Confiant, répétant à plusieurs reprises qu’il a le «cuir tanné», le président français n’a pas esquivé les questions. Surtout les plus intimes. Les accusations lancées par son ex-compagne Valérie Trierweiler sur son prétendu goût pour les grands restaurants et sur sa manière de désigner les plus démunis comme les «sans-dents»? «Vous croyez que c’est cela, ma vie? J’aime les Français, a-t-il répondu, rappelant ses «trente années de tournées électorales corréziennes dans les bistrots». Les photos des paparazzis le montrant casqué, sur son scooter, au pied d’un appartement occupé par l’actrice Julie Gayet? «Est-ce que j’ai souhaité cette photo? Je ne me plains jamais. Ce qui est dur, c’est ce que vivent nos compatriotes.»

Pas masochiste

Question pour question. A la fois ferme et ouvert aux critiques: «Je suis un être normal. Je ne suis pas masochiste. Mais je suis aussi président. On me reproche même de manger des frites. C’est cette vulgarité que je refuse […]. Je fais ce que les Corréziens m’ont souvent conseillé: je me cramponne.»
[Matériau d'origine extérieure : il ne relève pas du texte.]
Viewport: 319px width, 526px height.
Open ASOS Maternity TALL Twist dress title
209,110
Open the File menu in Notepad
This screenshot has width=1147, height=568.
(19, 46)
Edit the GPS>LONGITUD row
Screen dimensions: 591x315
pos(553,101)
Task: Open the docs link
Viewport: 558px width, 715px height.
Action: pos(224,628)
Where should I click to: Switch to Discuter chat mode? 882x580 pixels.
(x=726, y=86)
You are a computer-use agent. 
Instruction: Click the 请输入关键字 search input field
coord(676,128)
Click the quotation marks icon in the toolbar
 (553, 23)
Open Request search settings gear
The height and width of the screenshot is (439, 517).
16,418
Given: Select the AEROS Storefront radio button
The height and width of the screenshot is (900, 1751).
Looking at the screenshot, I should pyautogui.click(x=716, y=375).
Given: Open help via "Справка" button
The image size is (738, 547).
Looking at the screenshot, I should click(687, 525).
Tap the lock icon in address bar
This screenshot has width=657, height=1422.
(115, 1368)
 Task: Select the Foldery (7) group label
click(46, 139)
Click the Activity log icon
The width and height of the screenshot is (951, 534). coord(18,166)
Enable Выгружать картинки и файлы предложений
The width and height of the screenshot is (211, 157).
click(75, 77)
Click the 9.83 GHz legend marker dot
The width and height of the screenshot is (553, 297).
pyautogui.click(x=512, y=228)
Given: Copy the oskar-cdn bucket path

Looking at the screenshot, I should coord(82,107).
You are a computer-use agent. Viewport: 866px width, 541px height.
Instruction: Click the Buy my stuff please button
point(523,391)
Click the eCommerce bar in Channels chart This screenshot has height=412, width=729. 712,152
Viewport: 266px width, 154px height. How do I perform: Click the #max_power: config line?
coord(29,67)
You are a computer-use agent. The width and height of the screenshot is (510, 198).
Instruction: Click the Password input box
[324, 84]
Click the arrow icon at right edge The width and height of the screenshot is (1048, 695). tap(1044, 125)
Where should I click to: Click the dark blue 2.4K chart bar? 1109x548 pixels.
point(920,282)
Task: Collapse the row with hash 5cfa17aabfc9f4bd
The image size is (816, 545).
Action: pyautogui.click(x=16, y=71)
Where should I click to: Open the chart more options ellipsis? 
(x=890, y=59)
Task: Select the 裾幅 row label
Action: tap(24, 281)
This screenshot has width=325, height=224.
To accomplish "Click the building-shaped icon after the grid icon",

Préparée avec le plus grand soin par les communicants de l’Elysée, destinée autant à répondre à l’impopularité record de François Hollande qu’à réaffirmer son autorité présidentielle sur le premier ministre, Manuel Valls, l’émission l’a plutôt montré pugnace, précis, attentif. Surtout face aux quatre Français venus l’interroger, notamment une femme en situation difficile, proche de la retraite, dont les ressources plafonnent à 500 euros par mois, et une cheffe d’entreprise «mondialisée», prompte à dénoncer les dérives du modèle social français. Bien au fait des allocations disponibles, encourageant les entrepreneurs à employer davantage les «seniors», réaffirmant le besoin pour la France d’avoir des entreprises, le locataire de l’Elysée a défendu sa politique en traçant une ligne rouge pour 2017: celle de l’inversion de la courbe du chômage «qu’il se reproche d’avoir promise pour la fin 2013». «Si je n’y parviens pas, si le chômage ne baisse pas, vous croyez que je me représenterai devant les électeurs?»

Difficile, par contre, d’y voir clair, du moins en début d’émission, sur la nature des réformes auxquelles le président s’est dit tant attaché. Pas d’annonces radicales sur le plan économique. Pas de rupture. Bon dans le registre de la compréhension, habile dans la repartie, François Hollande n’avait, après quarante minutes devant la caméra, pas apporté de réponse à l’interrogation centrale: suffit-il de prétendre être à l’écoute des Français pour faire changer la France?